I have had type 1 diabetes for over 20 years and have been on insulin pump therapy for almost seven years. I also have had a history of overnight lows, both mild and severe, between 2 a.m. and 3 a.m., since diagnosis as a teenager. Recently, I have been experiencing overnight highs that are completely unexplained and they do not respond to corrections. For the last several weeks, I have gone to bed at a blood sugar between 125 mg/dl [6.9 mmol/L] and 150 mg/dl [8.3 mmol/L] and experienced a rise in my blood sugar at midnight. I have been waking up every 90 to 120 minutes to check and take correction boluses, without making a dent in my blood sugar. I steadily rise over 350 mg/dl [19.4 mmol/L] and stay there despite two or three full correction boluses each night. I checked with my doctor and he increased my basal rate and correction ratio - without any success. I've increased my insulin, at this time, quite significantly and I'm worried also that one of these nights I won't wake up. In the morning, I have no problem correcting my blood sugar quickly and keeping it down without any problems via my pump. I've tried changing sites, opening a new bottle of Humalog insulin, eating different types of food for dinner, all with no explanation or change in my overnight pattern. I'm also concerned that my total daily dose (TDD) has increased so much because of this. I have gone from approximately 35 to 38 units a day to 46 to 52 units a day, all due to the constant correcting overnight. It seems like a huge increase and not fine tuning in a short period of time.
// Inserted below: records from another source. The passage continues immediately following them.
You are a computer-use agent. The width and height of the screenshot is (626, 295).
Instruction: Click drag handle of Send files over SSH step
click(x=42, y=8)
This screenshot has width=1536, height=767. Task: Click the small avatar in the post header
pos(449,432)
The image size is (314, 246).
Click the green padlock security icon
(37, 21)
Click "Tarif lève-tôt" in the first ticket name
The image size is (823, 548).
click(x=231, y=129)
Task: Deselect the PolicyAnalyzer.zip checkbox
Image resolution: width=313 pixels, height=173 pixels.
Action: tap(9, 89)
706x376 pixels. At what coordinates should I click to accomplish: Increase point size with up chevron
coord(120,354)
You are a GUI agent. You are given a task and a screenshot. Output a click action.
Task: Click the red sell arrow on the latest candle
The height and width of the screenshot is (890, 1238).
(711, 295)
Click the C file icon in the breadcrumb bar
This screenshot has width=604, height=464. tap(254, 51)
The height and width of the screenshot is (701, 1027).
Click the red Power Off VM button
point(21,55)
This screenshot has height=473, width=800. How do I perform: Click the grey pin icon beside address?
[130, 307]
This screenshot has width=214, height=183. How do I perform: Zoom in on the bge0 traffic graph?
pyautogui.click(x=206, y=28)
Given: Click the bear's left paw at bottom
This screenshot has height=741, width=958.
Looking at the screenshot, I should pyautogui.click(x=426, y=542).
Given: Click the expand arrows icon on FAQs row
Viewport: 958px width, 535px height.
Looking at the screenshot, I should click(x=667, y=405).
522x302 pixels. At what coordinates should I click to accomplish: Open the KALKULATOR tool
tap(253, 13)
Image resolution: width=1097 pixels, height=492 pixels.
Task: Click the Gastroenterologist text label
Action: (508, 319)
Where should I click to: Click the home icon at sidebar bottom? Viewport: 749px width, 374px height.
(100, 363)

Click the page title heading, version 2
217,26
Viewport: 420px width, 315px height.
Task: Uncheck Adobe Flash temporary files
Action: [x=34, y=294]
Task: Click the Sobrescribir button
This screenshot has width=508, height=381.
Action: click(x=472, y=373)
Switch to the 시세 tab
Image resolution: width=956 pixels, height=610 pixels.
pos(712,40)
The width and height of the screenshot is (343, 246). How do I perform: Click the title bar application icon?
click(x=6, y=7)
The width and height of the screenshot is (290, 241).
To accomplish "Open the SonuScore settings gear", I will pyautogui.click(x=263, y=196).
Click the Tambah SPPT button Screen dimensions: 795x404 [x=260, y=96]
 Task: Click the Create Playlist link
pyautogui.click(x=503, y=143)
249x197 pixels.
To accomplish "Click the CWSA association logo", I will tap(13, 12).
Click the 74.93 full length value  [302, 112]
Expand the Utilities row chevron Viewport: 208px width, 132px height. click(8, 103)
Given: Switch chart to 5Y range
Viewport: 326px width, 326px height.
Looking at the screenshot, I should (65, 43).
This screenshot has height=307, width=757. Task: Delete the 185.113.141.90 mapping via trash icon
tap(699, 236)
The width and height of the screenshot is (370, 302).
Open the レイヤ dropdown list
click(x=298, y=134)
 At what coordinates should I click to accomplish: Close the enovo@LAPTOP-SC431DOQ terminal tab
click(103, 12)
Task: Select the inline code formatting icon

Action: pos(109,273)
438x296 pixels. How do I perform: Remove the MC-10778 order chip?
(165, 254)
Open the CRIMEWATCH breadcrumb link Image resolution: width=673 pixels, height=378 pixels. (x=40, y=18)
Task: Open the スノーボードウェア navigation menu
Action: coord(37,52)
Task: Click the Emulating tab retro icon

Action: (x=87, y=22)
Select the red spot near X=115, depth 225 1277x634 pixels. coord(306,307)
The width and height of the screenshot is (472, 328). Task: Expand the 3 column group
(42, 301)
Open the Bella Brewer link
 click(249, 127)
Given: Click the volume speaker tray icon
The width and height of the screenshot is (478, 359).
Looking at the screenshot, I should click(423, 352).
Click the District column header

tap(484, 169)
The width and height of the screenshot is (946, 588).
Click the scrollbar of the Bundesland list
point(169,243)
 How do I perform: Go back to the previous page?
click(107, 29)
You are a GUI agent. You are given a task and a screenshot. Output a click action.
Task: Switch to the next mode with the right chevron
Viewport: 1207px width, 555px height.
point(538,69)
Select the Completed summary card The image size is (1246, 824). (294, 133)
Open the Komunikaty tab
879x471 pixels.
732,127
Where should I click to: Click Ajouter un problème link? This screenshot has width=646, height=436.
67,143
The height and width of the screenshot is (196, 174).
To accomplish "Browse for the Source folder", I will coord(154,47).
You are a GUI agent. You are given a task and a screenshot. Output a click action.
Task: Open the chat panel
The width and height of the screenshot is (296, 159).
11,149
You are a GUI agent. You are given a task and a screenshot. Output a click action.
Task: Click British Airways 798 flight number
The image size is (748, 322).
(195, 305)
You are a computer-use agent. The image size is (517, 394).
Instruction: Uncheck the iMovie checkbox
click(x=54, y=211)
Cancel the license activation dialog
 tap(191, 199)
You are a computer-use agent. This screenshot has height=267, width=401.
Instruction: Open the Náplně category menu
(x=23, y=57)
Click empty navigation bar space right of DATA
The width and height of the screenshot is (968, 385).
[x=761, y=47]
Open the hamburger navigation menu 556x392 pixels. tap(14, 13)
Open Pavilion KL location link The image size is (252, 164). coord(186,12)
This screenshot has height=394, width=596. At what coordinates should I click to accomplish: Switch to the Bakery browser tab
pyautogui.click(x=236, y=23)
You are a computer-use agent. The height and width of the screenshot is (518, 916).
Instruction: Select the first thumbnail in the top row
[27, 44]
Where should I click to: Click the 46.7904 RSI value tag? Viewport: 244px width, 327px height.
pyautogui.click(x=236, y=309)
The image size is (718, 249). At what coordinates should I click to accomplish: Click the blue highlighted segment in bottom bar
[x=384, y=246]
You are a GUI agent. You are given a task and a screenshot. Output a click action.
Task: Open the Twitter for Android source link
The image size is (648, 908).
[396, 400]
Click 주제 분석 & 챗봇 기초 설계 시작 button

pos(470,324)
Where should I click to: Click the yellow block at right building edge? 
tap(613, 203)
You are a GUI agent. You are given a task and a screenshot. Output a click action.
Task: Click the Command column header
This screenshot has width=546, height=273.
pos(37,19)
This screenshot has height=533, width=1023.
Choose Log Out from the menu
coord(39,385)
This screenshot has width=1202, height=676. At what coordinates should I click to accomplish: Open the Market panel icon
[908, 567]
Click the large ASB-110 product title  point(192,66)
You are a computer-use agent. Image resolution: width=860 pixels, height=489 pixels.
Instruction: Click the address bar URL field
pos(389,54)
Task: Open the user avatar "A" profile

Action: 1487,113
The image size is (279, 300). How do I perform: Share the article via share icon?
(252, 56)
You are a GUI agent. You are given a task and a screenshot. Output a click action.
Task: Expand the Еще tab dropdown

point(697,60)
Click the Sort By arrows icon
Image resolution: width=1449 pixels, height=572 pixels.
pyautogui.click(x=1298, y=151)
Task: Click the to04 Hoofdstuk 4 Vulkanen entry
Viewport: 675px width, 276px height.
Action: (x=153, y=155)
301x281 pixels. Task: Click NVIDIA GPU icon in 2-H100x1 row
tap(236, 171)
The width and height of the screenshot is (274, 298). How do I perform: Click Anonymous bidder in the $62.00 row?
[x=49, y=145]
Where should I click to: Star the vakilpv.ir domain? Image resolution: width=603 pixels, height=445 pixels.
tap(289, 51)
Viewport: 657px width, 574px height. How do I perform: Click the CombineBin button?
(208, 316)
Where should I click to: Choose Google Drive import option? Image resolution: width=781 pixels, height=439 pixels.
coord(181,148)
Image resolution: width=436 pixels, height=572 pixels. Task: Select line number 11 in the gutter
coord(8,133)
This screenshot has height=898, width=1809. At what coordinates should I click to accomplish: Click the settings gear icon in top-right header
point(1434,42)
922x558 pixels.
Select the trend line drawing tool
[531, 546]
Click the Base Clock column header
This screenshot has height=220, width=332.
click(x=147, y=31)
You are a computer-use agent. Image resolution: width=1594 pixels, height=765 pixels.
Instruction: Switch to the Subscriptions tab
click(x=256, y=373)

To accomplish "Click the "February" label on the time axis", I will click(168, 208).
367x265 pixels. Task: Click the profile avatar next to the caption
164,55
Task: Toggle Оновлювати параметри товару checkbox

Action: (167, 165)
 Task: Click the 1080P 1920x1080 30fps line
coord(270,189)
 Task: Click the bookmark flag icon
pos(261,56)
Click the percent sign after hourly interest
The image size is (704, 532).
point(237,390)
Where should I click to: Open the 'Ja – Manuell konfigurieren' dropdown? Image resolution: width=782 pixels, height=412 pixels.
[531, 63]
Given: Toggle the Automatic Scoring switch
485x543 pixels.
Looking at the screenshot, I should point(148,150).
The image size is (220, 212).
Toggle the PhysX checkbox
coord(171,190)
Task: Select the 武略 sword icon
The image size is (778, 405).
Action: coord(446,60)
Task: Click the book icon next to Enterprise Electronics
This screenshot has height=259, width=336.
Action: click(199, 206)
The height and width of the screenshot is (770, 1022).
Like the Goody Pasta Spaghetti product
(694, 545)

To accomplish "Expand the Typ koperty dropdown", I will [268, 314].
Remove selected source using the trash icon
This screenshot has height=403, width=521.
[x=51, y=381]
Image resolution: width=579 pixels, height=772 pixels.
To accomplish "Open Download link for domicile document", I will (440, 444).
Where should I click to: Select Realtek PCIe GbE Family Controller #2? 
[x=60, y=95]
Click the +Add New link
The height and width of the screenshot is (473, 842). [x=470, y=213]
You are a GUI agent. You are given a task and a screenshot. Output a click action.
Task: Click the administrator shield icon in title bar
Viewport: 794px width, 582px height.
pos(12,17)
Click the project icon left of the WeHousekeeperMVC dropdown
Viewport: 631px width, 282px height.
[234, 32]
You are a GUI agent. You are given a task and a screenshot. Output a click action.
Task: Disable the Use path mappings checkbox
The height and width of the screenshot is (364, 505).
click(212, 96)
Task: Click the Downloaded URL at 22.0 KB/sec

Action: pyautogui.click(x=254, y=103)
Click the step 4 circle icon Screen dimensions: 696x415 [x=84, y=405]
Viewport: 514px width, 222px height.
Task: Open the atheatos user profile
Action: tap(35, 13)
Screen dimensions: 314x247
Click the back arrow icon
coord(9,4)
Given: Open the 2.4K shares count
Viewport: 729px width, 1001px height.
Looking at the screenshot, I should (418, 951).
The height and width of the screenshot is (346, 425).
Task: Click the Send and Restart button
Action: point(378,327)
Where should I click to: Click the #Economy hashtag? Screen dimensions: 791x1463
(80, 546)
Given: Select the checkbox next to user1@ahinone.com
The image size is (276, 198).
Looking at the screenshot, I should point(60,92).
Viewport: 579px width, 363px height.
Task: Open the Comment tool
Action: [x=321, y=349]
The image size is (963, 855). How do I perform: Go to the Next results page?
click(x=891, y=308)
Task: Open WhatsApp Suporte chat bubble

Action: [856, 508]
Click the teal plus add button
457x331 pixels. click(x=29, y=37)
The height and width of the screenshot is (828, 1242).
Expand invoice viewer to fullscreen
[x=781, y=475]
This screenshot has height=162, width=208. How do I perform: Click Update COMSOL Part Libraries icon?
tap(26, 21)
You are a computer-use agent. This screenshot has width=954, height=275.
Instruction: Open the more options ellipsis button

I have no idea how to handle this and I'm frustrated because I don't feel well upon waking up every day and my doctor doesn't seem to have any clues. Any ideas what this could be?

Answer:

The first question is why your requirements are higher at night. Obvioius questions, but ones I don’t know, would be: is there any decrease in exercise, increase in nighttime eating, new medications, or new medical problems such as intercurrent illness, pregnancy, or stress? If none of these are issues, I would recommend working with your physician to adjust your basal rates. It always takes more insulin to correct a high blood sugar than it does to increase your basal insulin and prevent the rise. If done, this may add less to your total daily insulin dose than you might think. Another suggestion would be to work with your physician and have a continuous glucose sensor placed on you for three days to more accurately judge when the rise in blood sugars occur.